También en esta difícil obra, mi paradigma es la lectura de Claudio Abbado, y no por ninguna grabación, sino en la privilegiada ejecución que nos diera en el Teatro Teresa Carreño en 1999, con la Orquesta Juvenil Gustav Mahler. Entonces entendimos que, por sobre todo, la sinfonía es un homenaje a la música, a su indefectible y fiel, más que casi ningún otro afecto en esta vida, compañía perenne, tal fue la solaridad, el goce, la fruición, la nitidez que caracterizaron sus sonidos entonces.
Muy otra fue la impresión que nos llevamos de la interpretación de la Sinfónica Juvenil Simón Bolívar, comandada por el director coreano Sung Kwak, por su enfoque excesivamente apolíneo, su afán por la contención y la corrección, su mesura sin tachas, pero sin ningún interés en descubrir nada nuevo ni iluminador en su partitura, como indiferente al enigma de la sinfonía.

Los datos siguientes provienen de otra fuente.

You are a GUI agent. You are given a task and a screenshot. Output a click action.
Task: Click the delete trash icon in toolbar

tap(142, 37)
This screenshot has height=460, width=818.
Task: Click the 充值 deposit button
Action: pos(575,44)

Contundente y preciso en el Langsam inicial, aunque las trompas (cruciales en esta obra) nunca las tuvieron todas consigo. La primera Nachtmusik fue francamente pesada y aburrida, así como el burlesco vals, tocado con demasiada corrección, lo cual en una sátira es casi un contrasentido, y a años luz de los efectos sensuales logrados por Abbado en su momento, y que se nos grabaron como a fuego. Su mejor momento fue la segunda Nachtmusik, que siguió con un lirismo delicado y hurgador. Fue notable como logró equilibrar a la masa orquestal para que guitarra, mandolina y arpa protagonizaran el movimiento. Pero la pesadez y la extrema seriedad volvieron a nublar el Rondo final, contraviniendo la parodia mahleriana de insertar deformadamente el tema wagneriano. La Séptima Sinfonía es una obra en la que tocar intachablemente (y esto casi lo logran) no basta. Es una obra en la que hay que decir, casi gritar su contenido. Aunque no sepamos muy bien cuál es.
Pero nunca podemos serle indiferente.